## Stored dataset items:
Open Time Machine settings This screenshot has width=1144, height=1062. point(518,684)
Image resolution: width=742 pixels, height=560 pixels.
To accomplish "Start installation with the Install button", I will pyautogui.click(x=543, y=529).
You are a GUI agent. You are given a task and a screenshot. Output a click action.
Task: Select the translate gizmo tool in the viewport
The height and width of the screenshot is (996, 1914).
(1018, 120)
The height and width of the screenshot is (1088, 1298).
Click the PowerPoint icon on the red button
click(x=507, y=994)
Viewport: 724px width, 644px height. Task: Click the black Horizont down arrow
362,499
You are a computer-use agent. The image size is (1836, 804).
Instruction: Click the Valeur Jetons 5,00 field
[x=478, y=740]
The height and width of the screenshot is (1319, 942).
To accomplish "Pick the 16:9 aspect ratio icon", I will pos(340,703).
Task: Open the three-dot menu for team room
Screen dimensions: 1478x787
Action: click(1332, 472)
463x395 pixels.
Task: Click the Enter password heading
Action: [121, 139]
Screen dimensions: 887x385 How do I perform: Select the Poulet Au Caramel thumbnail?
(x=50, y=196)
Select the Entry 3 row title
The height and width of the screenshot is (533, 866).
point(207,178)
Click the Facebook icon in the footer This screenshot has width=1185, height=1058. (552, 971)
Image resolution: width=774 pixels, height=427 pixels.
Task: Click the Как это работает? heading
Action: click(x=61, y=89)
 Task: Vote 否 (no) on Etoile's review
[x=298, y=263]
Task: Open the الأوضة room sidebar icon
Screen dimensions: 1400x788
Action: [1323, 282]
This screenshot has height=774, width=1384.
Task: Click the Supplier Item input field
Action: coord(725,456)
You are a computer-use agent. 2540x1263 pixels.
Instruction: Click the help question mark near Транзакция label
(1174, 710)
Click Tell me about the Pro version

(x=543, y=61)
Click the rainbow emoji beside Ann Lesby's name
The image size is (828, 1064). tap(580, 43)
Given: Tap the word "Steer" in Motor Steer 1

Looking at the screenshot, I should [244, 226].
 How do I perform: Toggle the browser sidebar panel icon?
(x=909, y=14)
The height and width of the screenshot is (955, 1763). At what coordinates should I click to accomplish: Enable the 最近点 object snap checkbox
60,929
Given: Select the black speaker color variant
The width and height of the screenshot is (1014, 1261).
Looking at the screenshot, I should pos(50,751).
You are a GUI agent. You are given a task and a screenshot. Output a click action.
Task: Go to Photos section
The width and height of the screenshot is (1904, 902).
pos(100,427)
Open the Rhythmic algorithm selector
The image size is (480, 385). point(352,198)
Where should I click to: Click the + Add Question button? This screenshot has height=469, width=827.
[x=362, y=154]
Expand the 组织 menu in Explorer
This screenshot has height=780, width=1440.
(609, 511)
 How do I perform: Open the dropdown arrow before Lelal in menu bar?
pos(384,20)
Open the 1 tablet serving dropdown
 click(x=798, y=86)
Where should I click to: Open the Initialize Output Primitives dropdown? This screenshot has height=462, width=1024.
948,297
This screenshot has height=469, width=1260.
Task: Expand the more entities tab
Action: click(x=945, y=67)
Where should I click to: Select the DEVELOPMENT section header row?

## PROBLEM DESCRIPTION:
The records shown above are to be copied exactly, every one of them.

## TASK ANSWER:
Open Time Machine settings This screenshot has width=1144, height=1062. point(518,684)
Image resolution: width=742 pixels, height=560 pixels.
To accomplish "Start installation with the Install button", I will pyautogui.click(x=543, y=529).
You are a GUI agent. You are given a task and a screenshot. Output a click action.
Task: Select the translate gizmo tool in the viewport
The height and width of the screenshot is (996, 1914).
(1018, 120)
The height and width of the screenshot is (1088, 1298).
Click the PowerPoint icon on the red button
click(x=507, y=994)
Viewport: 724px width, 644px height. Task: Click the black Horizont down arrow
362,499
You are a computer-use agent. The image size is (1836, 804).
Instruction: Click the Valeur Jetons 5,00 field
[x=478, y=740]
The height and width of the screenshot is (1319, 942).
To accomplish "Pick the 16:9 aspect ratio icon", I will pos(340,703).
Task: Open the three-dot menu for team room
Screen dimensions: 1478x787
Action: click(1332, 472)
463x395 pixels.
Task: Click the Enter password heading
Action: [121, 139]
Screen dimensions: 887x385 How do I perform: Select the Poulet Au Caramel thumbnail?
(x=50, y=196)
Select the Entry 3 row title
The height and width of the screenshot is (533, 866).
point(207,178)
Click the Facebook icon in the footer This screenshot has width=1185, height=1058. (552, 971)
Image resolution: width=774 pixels, height=427 pixels.
Task: Click the Как это работает? heading
Action: click(x=61, y=89)
 Task: Vote 否 (no) on Etoile's review
[x=298, y=263]
Task: Open the الأوضة room sidebar icon
Screen dimensions: 1400x788
Action: [1323, 282]
This screenshot has height=774, width=1384.
Task: Click the Supplier Item input field
Action: coord(725,456)
You are a computer-use agent. 2540x1263 pixels.
Instruction: Click the help question mark near Транзакция label
(1174, 710)
Click Tell me about the Pro version

(x=543, y=61)
Click the rainbow emoji beside Ann Lesby's name
The image size is (828, 1064). tap(580, 43)
Given: Tap the word "Steer" in Motor Steer 1

Looking at the screenshot, I should [244, 226].
 How do I perform: Toggle the browser sidebar panel icon?
(x=909, y=14)
The height and width of the screenshot is (955, 1763). At what coordinates should I click to accomplish: Enable the 最近点 object snap checkbox
60,929
Given: Select the black speaker color variant
The width and height of the screenshot is (1014, 1261).
Looking at the screenshot, I should pos(50,751).
You are a GUI agent. You are given a task and a screenshot. Output a click action.
Task: Go to Photos section
The width and height of the screenshot is (1904, 902).
pos(100,427)
Open the Rhythmic algorithm selector
The image size is (480, 385). point(352,198)
Where should I click to: Click the + Add Question button? This screenshot has height=469, width=827.
[x=362, y=154]
Expand the 组织 menu in Explorer
This screenshot has height=780, width=1440.
(609, 511)
 How do I perform: Open the dropdown arrow before Lelal in menu bar?
pos(384,20)
Open the 1 tablet serving dropdown
 click(x=798, y=86)
Where should I click to: Open the Initialize Output Primitives dropdown? This screenshot has height=462, width=1024.
948,297
This screenshot has height=469, width=1260.
Task: Expand the more entities tab
Action: click(x=945, y=67)
Where should I click to: Select the DEVELOPMENT section header row?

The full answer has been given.